#### Data provided ####

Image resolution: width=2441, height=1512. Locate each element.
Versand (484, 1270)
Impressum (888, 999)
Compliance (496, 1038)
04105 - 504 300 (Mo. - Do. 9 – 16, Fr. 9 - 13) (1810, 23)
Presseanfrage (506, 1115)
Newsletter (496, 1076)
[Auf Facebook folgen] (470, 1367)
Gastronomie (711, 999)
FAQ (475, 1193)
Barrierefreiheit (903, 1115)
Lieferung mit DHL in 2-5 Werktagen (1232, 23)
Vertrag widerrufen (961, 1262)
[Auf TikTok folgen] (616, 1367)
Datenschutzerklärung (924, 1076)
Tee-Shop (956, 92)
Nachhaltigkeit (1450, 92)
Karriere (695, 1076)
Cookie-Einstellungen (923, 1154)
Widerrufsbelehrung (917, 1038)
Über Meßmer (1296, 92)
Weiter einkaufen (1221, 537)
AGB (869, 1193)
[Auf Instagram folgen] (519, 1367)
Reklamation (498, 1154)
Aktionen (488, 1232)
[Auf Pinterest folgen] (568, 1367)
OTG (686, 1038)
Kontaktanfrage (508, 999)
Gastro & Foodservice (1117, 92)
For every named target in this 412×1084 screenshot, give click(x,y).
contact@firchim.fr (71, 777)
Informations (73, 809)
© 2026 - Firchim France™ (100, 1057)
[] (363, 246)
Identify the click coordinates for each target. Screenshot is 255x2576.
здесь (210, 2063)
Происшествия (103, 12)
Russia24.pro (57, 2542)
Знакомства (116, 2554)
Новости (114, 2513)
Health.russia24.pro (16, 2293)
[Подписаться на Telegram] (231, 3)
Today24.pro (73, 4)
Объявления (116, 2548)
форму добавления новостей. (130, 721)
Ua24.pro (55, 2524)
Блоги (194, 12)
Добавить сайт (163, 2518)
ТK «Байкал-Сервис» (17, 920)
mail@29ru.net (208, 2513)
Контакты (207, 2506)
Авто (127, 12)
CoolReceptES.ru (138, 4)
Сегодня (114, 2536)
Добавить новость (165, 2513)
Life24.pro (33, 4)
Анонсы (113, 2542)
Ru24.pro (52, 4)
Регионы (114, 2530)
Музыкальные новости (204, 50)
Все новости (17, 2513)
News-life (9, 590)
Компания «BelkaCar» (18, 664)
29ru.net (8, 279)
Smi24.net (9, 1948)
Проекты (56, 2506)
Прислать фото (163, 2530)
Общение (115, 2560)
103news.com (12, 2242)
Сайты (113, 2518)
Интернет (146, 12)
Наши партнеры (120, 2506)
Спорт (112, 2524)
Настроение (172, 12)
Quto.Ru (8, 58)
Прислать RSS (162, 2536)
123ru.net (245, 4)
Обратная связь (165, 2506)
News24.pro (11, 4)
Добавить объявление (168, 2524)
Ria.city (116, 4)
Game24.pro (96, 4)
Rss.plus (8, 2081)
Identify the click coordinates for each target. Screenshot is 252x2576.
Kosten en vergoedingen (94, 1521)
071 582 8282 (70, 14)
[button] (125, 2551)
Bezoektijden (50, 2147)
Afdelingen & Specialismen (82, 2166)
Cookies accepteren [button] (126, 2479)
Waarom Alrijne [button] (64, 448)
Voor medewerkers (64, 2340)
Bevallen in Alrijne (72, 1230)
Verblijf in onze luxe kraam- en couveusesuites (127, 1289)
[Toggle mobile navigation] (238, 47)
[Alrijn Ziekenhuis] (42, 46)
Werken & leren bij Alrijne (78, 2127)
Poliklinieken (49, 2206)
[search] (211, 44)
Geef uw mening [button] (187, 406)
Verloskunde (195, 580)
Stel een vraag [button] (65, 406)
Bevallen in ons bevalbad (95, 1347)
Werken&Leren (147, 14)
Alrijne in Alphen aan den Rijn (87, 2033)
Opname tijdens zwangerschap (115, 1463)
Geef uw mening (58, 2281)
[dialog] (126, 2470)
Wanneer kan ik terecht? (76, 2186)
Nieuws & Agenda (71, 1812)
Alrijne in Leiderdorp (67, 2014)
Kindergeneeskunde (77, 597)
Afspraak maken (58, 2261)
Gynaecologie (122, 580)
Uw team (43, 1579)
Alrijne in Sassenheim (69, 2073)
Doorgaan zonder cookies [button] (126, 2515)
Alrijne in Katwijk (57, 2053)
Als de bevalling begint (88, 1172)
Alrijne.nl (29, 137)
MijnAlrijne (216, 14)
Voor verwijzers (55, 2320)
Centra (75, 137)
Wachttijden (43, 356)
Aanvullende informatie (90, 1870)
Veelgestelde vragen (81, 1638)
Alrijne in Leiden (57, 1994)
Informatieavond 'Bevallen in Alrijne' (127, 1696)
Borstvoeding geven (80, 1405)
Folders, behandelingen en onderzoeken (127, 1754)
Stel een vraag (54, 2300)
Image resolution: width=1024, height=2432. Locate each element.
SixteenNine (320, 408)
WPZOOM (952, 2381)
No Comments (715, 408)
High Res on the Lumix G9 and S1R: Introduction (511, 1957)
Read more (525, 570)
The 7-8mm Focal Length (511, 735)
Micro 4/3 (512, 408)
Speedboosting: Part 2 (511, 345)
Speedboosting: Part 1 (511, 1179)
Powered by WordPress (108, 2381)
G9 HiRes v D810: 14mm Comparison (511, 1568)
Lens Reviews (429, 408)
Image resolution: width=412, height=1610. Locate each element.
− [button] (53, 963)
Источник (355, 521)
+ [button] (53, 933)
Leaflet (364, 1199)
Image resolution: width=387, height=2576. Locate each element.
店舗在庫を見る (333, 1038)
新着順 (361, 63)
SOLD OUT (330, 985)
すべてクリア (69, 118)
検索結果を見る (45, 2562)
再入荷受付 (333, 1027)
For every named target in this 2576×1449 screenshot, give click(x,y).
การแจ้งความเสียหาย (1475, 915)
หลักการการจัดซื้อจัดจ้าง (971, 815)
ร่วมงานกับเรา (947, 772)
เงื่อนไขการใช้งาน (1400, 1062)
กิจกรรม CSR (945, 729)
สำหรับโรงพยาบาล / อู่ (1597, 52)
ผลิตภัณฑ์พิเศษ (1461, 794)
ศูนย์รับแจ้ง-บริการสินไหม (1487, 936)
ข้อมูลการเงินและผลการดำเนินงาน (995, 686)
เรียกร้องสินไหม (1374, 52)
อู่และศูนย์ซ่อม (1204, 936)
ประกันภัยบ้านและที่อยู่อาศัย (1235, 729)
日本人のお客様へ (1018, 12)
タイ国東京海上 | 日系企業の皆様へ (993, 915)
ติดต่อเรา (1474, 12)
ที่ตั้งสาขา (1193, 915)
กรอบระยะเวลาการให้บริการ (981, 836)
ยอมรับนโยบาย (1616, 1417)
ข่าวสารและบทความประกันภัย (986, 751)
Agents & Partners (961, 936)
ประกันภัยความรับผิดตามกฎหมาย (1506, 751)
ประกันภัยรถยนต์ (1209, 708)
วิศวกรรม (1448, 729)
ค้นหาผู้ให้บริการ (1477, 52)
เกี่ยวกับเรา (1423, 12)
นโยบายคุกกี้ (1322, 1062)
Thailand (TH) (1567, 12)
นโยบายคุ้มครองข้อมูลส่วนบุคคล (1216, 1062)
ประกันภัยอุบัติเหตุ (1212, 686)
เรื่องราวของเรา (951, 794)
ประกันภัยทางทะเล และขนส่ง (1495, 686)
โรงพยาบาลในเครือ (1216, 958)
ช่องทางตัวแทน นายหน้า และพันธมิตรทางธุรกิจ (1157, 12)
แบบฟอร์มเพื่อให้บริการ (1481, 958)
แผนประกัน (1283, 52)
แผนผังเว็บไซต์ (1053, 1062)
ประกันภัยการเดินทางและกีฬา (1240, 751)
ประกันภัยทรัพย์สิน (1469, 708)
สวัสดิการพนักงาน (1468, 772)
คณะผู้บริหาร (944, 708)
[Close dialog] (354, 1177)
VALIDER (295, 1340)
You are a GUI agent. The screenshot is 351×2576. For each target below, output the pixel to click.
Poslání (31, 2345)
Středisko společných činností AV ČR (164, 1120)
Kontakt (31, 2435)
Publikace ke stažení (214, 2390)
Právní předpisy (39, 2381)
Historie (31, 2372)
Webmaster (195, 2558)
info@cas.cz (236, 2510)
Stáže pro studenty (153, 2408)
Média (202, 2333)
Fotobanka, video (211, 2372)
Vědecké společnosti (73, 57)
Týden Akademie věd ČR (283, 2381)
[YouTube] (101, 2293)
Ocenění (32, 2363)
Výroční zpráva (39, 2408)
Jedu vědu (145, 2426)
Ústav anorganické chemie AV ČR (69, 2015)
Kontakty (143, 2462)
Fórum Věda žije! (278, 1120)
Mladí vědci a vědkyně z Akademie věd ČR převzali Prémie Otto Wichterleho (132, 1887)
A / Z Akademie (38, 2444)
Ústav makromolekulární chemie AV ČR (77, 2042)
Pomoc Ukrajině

####

**Required action:** Transcribe the records from their first line. Stop after the line with "Kosten en vergoedingen (94, 1521)", including it.

**Answer below:**
Image resolution: width=2441, height=1512. Locate each element.
Versand (484, 1270)
Impressum (888, 999)
Compliance (496, 1038)
04105 - 504 300 (Mo. - Do. 9 – 16, Fr. 9 - 13) (1810, 23)
Presseanfrage (506, 1115)
Newsletter (496, 1076)
[Auf Facebook folgen] (470, 1367)
Gastronomie (711, 999)
FAQ (475, 1193)
Barrierefreiheit (903, 1115)
Lieferung mit DHL in 2-5 Werktagen (1232, 23)
Vertrag widerrufen (961, 1262)
[Auf TikTok folgen] (616, 1367)
Datenschutzerklärung (924, 1076)
Tee-Shop (956, 92)
Nachhaltigkeit (1450, 92)
Karriere (695, 1076)
Cookie-Einstellungen (923, 1154)
Widerrufsbelehrung (917, 1038)
Über Meßmer (1296, 92)
Weiter einkaufen (1221, 537)
AGB (869, 1193)
[Auf Instagram folgen] (519, 1367)
Reklamation (498, 1154)
Aktionen (488, 1232)
[Auf Pinterest folgen] (568, 1367)
OTG (686, 1038)
Kontaktanfrage (508, 999)
Gastro & Foodservice (1117, 92)
For every named target in this 412×1084 screenshot, give click(x,y).
contact@firchim.fr (71, 777)
Informations (73, 809)
© 2026 - Firchim France™ (100, 1057)
[] (363, 246)
Identify the click coordinates for each target. Screenshot is 255x2576.
здесь (210, 2063)
Происшествия (103, 12)
Russia24.pro (57, 2542)
Знакомства (116, 2554)
Новости (114, 2513)
Health.russia24.pro (16, 2293)
[Подписаться на Telegram] (231, 3)
Today24.pro (73, 4)
Объявления (116, 2548)
форму добавления новостей. (130, 721)
Ua24.pro (55, 2524)
Блоги (194, 12)
Добавить сайт (163, 2518)
ТK «Байкал-Сервис» (17, 920)
mail@29ru.net (208, 2513)
Контакты (207, 2506)
Авто (127, 12)
CoolReceptES.ru (138, 4)
Сегодня (114, 2536)
Добавить новость (165, 2513)
Life24.pro (33, 4)
Анонсы (113, 2542)
Ru24.pro (52, 4)
Регионы (114, 2530)
Музыкальные новости (204, 50)
Все новости (17, 2513)
News-life (9, 590)
Компания «BelkaCar» (18, 664)
29ru.net (8, 279)
Smi24.net (9, 1948)
Проекты (56, 2506)
Прислать фото (163, 2530)
Общение (115, 2560)
103news.com (12, 2242)
Сайты (113, 2518)
Интернет (146, 12)
Наши партнеры (120, 2506)
Спорт (112, 2524)
Настроение (172, 12)
Quto.Ru (8, 58)
Прислать RSS (162, 2536)
123ru.net (245, 4)
Обратная связь (165, 2506)
News24.pro (11, 4)
Добавить объявление (168, 2524)
Ria.city (116, 4)
Game24.pro (96, 4)
Rss.plus (8, 2081)
Identify the click coordinates for each target. Screenshot is 252x2576.
Kosten en vergoedingen (94, 1521)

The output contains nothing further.